I was a lousy student in Lyle Bradley’s 10th grade biology class and he was wildly generous to give me a B-minus, given my ineptitude at frog dissection and tree identification, and since then I’ve descended into superstition and mythology and faith in vitamin E, and chicken soup and in the story of Adam and Eve in the garden, the woman created from a spare rib because the man was lonely, but had God chosen, He could’ve made the man capable of creating egg and sperm and combining the two, perhaps by sticking his finger into his ear, and we’d have a world of a billion guys and there’d be no fashion industry, no beauty products and what little opera there would be would not be very grand.
Had I worked hard in Lyle’s class, I might’ve gone on to get a degree in science from a third-rate college and started a mediocre career and who needs that? Nobody. Instead, I looked for a line of work that didn’t exist anymore and became the host of a live radio variety show, of which there were maybe four in the country, and of those four hosts I was pretty good. And this is my advice to the young: don’t be a poet or video producer or proctologist or politician – you’ll find thousands of people ahead of you in line. Chose something very rare – write a Canadian romance novel, make butterfly milk, design an app to tap maple sap, produce a podcast of pure silence. Be distinctive from the get-go. Become a Mob boss. The Mob is dead, so revive it. Some things worked better when the Mob was in charge. Be the guy in charge.
Thousands of young people want to go into literature or the arts, but those fields are overcrowded. The arts aren’t about art, they’re about prizes, the Pulitzer, Booker, Hooker, Smuckers, Emmy, Sammy, Jimmy. That’s all people know about.

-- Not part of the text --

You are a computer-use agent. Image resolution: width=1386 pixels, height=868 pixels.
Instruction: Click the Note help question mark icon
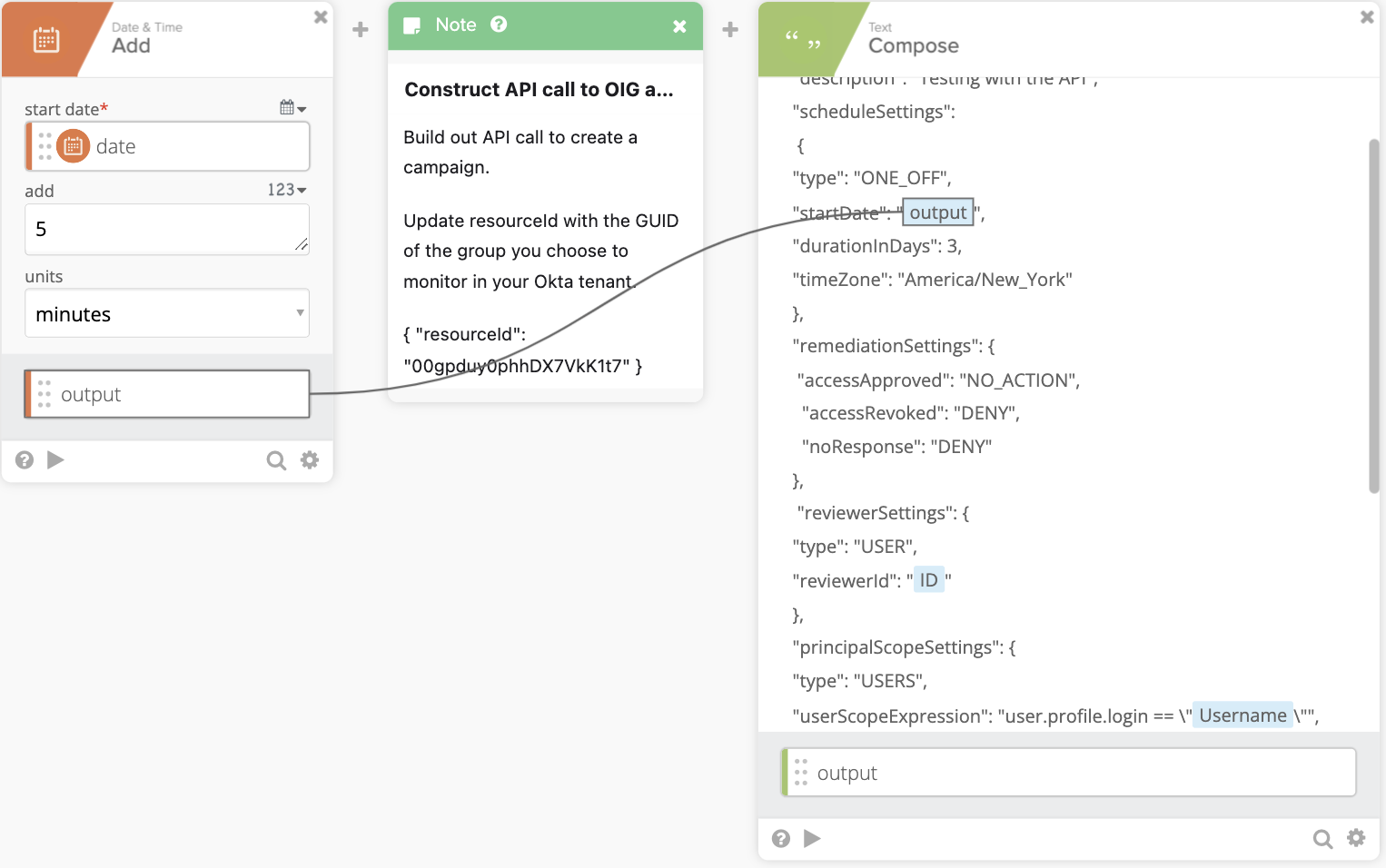click(499, 25)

If someone wins a prize, the name of it will be permanently attached to the recipient’s name: “Sammy-award-winning ceramicist Tammy Lanolin, etc”. It’s all about awards. Nobody knows your work from anyone else’s, the prize is your Get Out Of Anonymity Free card.
A million idealistic young people aim to get into politics, which is a terrible choice.
Politics is a disaster zone. The country is permanently divided between burgeoning totalitarians and weak-kneed democrats. People love conflict, the call to arms, the smell of gunpowder, the chance to despise the despicable and maybe hang them from a lamppost and put their head on a spike.
The Scandinavians avoid this polarisation by having multiple political parties: a dozen in Denmark, a half dozen in Norway, eight in Sweden, eight in Finland, which means that partisans subscribe to a specific platform, campaign on it and then a coalition government is formed that requires extensive compromise. Campaigning is set aside in favour of governance. You settle down and try to make things work. And often you may see people who were skeptics put in charge of the very programmes they were critical of. The anti-immigration candidate is put in charge of Immigration & Naturalization, the coal and gas guy becomes the administrator of solar and wind. Enough with the posturing, let’s make some progress.
This system works in a small country where people live in close contact with others who disagree with them and Socialists run into Nationalists at the bar and they amuse each other, but in America the lefties headed for the coasts and the rightniks took over the interior and we stick to our own and avoid neighbourhoods with the wrong lawn signs.
So I’m out of politics and have begun a new career as one of America’s few octogenarian comedians. While I can still stand up, I walk out on stage and joke about decrepitude and memory loss and flatulence and I do a little tap dance while I sing:
Dig a hole in the ground,
Three feet across and six feet down,
Borrow the dough, pass the basket,
Give the guy a high-class casket,
Kneel and close your eyes in prayer,
Thank God it’s him, not you, up there.
Line up for a last reviewal
Once the man was cold and cruel,
Now he’s sweet, quiet, calm,
That’s what happens when you embalm,
Close the lid and say goodbye,
You really ought to try to cry,
Fold up the flag, give a salute,
There goes the waste of a pretty good suit.
Everybody do the funeral rag.
I’ve got this field more or less to myself. The competition is dropping like flies. By the time I’m 90, I’m going to be king of the hill, top of the heap, just like whatshisname sang, the guy with the toupee. My hair is natural. You young people, wait your turn.